Wie werden Täter von Folter international strafrechtlich verfolgt?

Folter gilt als internationales Verbrechen und kann nach dem Weltrechtsprinzip (universelle Jurisdiktion) von jedem Staat strafrechtlich verfolgt werden, unabhängig von Tatort und Nationalität der Beteiligten. Rechtsgrundlage hierfür ist insbesondere Artikel 5 der UN-Antifolterkonvention, der Vertragsstaaten zur Einführung von Strafbestimmungen gegen Folter und zur Strafverfolgung oder Auslieferung von mutmaßlichen Tätern verpflichtet. Außerdem zählt Folter zu den Verbrechen gegen die Menschlichkeit nach dem Römischen Statut des Internationalen Strafgerichtshofs (IStGH).

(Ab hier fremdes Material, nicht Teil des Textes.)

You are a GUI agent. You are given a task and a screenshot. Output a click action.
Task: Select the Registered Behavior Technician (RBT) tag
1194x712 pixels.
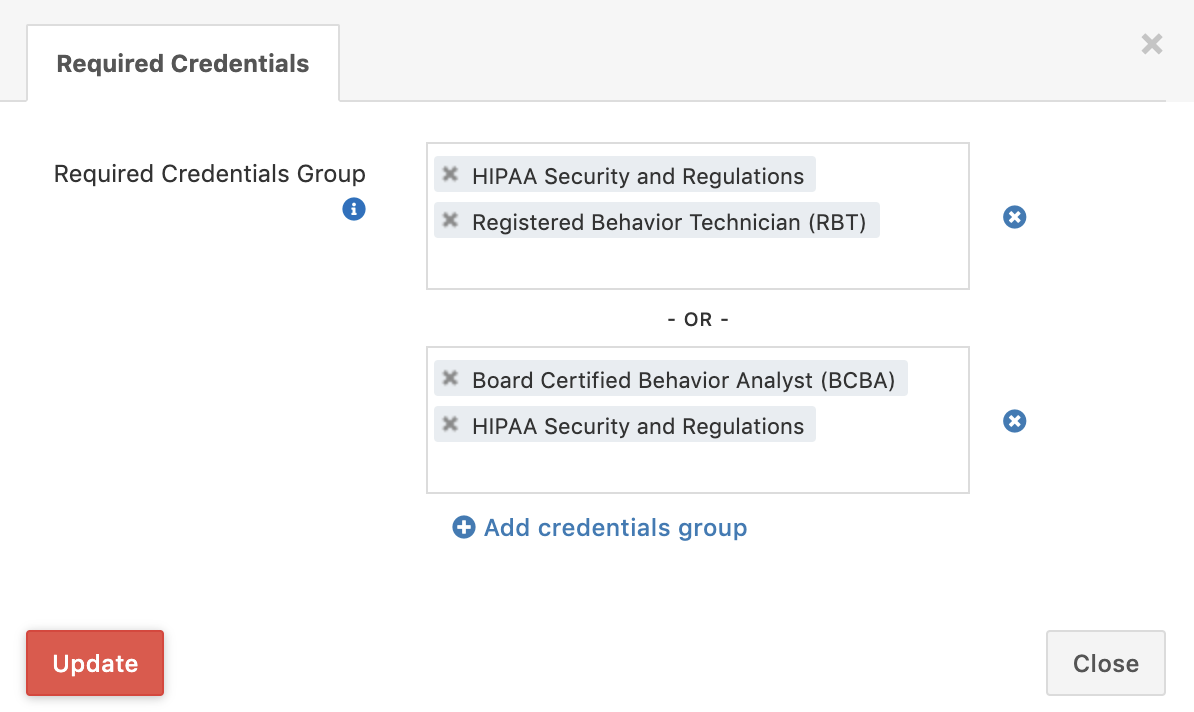click(670, 221)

Auch regionale Gerichtsinstanzen wie der EGMR können individuelle Staaten wegen Menschenrechtsverletzungen verurteilen und Opfern Entschädigung zusprechen.

Welche Schutzmechanismen existieren für mutmaßliche Opfer von Folter?

Zum Schutz potenzieller Opfer von Folter existieren zahlreiche rechtliche und institutionelle Mechanismen. Staaten sind verpflichtet, für die Verhinderung, Untersuchung und Ahndung von Foltervorwürfen zu sorgen. Dazu gehören Zugang zu unabhängigen Beschwerdemechanismen, gerichtlicher Rechtsschutz, Einrichtung von nationalen Präventionsmechanismen (wie dem „Nationalen Präventionsmechanismus“ nach dem Zusatzprotokoll zur CAT), medizinische Untersuchung und Dokumentation sowie Schutz vor Repressalien für Anzeigende. Die UN-Antifolterkonvention verpflichtet Staaten auch zur Unterrichtung von Opfern über ihre Rechte und zur Bereitstellung von Entschädigungs- und Rehabilitationsmaßnahmen.

Welche Beweisanforderungen gelten bei Foltervorwürfen im rechtlichen Verfahren?

Im rechtlichen Verfahren gelten grundsätzlich die allgemeinen Beweisregeln des jeweiligen nationalen oder internationalen Rechtssystems, jedoch werden bei Foltervorwürfen oftmals Beweiserleichterungen zugunsten der Geschädigten angewendet, insbesondere wenn sich die Taten in staatlichem Gewahrsam zugetragen haben. So können nach der Rechtsprechung zum Beispiel des EGMR bereits glaubhafte Behauptungen und Indizienbeweise ausreichen, um die Umkehr der Beweislast auszulösen. In solchen Fällen muss dann der Staat nachweisen, dass es nicht zu Folter gekommen ist bzw. die Verletzungen nicht auf staatliches Fehlverhalten zurückzuführen sind. Die Istanbul-Protokolle geben detaillierte Leitlinien zur Dokumentation und forensischen Beweissicherung im Zusammenhang mit Folter.